Researchers say they have found a cryptographic flaw that could allow almost any Android phone to be hijacked.

Flaw makes Android phones open to hijacking

The undisclosed vulnerabilities allow attackers to silently turn legitimate applications malicious by modifying the apk code without breaking the app's cryptographic signature.

Attackers could exploit the flaw to gain full access to an Android device allowing data theft, access to enterprise networks, or the ability to form a botnet from mobile devices.  

Baseband modified
Baseband modified

 

“The [trojan] application then not only has the ability to read arbitrary application data on the device, retrieve all stored account and service passwords, [but] can essentially take over the normal functioning of the phone and control any function thereof,” BlueBox chief technology office Jeff Forristal said.

“Finally, and most unsettling, is the potential for a hacker to take advantage of the always-on, always-connected, and always-moving [and] therefore hard-to-detect nature of these zombie mobile devices to create a botnet.”

Most at risk were devices that ran applications such as Cisco's AnyConnect VPN which were granted special privileges like access to System UID by device manufacturers.

The bug could affect any Android phone released in the last four years or operating firmware above version 1.6 (Donut), Forristal said, declaring 99 percent of devices vulnerable. Google has activated 900 million phones to date.

Forristal said discrepancies in how Android applications were cryptographically verified and installed meant APK code could be modified without breaking the cryptographic signature that checked the legitimacy of Android apps.

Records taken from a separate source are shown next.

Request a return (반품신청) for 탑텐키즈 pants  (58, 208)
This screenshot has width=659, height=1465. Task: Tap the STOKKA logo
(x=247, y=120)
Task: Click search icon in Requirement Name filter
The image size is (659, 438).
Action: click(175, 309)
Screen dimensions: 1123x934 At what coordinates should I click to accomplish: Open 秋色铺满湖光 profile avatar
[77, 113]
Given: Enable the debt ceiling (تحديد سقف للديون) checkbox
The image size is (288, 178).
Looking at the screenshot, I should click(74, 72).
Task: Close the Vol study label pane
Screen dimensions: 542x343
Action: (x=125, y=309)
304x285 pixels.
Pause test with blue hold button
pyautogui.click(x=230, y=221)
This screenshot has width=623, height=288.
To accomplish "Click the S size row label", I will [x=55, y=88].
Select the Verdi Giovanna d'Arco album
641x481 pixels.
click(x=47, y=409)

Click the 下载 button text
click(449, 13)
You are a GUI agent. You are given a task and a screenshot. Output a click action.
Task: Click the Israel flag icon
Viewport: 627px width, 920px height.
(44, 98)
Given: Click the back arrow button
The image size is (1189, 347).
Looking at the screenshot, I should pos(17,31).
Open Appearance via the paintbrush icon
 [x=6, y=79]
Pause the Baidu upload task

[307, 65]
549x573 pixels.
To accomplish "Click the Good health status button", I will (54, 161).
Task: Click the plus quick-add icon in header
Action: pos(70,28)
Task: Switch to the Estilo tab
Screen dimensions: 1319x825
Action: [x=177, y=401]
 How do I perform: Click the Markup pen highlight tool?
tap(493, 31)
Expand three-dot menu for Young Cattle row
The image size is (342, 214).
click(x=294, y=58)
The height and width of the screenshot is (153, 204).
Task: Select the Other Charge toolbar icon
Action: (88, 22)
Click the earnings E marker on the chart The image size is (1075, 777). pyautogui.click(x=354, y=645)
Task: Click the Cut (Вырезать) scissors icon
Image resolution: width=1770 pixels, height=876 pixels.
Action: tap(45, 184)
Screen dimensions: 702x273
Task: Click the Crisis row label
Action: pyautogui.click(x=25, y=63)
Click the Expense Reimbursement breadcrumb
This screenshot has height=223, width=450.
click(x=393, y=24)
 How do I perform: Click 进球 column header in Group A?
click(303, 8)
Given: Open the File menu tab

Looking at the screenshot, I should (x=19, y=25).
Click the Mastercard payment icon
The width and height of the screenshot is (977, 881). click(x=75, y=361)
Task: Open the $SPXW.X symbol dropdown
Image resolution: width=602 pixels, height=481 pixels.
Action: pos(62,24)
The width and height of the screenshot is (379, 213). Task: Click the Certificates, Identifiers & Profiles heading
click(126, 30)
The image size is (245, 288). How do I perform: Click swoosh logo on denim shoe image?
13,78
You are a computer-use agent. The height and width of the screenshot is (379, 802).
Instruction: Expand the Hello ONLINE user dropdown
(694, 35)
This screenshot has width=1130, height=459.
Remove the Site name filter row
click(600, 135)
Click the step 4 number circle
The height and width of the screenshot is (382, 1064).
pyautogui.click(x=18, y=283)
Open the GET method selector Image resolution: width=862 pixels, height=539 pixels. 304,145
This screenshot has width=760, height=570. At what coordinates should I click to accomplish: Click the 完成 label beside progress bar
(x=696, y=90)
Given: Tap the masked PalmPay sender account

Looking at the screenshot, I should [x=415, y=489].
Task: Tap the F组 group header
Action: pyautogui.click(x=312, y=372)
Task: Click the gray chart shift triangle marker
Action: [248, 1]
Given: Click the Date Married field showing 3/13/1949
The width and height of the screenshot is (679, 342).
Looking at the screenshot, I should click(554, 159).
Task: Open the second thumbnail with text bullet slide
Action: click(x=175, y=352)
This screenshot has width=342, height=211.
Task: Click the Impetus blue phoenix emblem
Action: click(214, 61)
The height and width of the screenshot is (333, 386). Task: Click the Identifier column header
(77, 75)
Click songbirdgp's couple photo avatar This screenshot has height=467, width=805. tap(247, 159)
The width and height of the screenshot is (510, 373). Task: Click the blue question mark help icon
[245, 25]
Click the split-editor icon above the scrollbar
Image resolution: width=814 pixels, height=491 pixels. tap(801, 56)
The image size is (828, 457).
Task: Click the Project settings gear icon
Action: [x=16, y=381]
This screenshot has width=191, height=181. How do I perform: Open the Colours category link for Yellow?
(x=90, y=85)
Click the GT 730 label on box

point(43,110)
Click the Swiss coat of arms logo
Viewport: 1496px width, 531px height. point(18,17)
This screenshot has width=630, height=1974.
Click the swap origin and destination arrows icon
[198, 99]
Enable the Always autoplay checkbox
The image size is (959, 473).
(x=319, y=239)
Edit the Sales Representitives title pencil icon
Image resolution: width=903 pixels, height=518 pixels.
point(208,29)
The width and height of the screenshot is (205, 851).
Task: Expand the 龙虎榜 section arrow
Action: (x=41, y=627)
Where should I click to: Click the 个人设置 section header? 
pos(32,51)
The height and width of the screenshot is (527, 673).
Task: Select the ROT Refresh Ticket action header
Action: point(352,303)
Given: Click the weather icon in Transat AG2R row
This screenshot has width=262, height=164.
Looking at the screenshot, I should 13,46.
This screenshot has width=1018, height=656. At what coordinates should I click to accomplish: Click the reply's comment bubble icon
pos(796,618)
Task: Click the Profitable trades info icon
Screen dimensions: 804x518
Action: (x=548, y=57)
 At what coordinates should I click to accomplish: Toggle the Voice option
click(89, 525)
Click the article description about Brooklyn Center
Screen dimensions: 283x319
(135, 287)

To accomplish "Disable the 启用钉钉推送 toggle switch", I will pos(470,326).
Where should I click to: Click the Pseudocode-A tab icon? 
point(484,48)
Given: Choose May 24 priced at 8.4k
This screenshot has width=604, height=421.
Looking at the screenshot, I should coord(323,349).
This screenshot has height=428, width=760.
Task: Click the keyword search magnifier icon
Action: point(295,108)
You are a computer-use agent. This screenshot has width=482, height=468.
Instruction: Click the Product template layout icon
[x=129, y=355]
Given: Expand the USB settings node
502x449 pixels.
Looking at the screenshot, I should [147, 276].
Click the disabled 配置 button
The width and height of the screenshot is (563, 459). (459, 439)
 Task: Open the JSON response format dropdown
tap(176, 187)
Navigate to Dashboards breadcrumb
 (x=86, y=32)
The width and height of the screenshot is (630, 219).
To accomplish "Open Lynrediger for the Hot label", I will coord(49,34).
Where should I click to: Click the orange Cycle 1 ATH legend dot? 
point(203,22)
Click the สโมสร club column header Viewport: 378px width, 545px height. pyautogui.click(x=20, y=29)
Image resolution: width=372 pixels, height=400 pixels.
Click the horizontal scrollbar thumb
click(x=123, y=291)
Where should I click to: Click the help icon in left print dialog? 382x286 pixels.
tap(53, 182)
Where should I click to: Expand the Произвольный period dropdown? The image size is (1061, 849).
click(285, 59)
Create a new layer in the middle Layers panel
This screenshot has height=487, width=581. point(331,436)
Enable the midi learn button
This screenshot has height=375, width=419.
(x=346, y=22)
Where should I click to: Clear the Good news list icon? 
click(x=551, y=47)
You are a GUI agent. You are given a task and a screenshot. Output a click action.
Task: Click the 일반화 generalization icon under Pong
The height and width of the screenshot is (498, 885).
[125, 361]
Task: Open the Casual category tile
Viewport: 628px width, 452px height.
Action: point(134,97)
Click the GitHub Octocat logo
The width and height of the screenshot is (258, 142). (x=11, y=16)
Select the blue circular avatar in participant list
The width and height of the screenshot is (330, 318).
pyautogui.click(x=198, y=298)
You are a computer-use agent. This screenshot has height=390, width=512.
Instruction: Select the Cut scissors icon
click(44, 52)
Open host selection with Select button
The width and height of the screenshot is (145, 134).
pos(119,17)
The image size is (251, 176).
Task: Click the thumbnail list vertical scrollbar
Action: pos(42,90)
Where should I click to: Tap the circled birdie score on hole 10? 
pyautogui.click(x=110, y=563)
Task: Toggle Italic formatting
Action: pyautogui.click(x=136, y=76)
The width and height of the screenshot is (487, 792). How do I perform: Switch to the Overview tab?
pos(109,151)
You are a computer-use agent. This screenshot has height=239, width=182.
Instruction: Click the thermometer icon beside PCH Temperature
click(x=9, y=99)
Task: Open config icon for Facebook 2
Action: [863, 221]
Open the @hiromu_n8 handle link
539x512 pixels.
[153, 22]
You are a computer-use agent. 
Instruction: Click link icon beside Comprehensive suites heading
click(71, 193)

“This vulnerability makes it possible to change an application’s code without affecting the cryptographic signature of the application – essentially allowing a malicious author to trick Android into believing the app is unchanged even if it has been,” Forristal said.

BlueBox reported the bug to Google in February but it would be left to device manufacturers to push out firmware updates, a feat they were notoriously lax in.

He said enterprises should force users to update their phones connected to the corporate network and should move to focus on deep device integrity checking. Individual users should be “extra cautious” in identifying app publishers.

Forristal will release more details at BlackHat Las Vegas this month.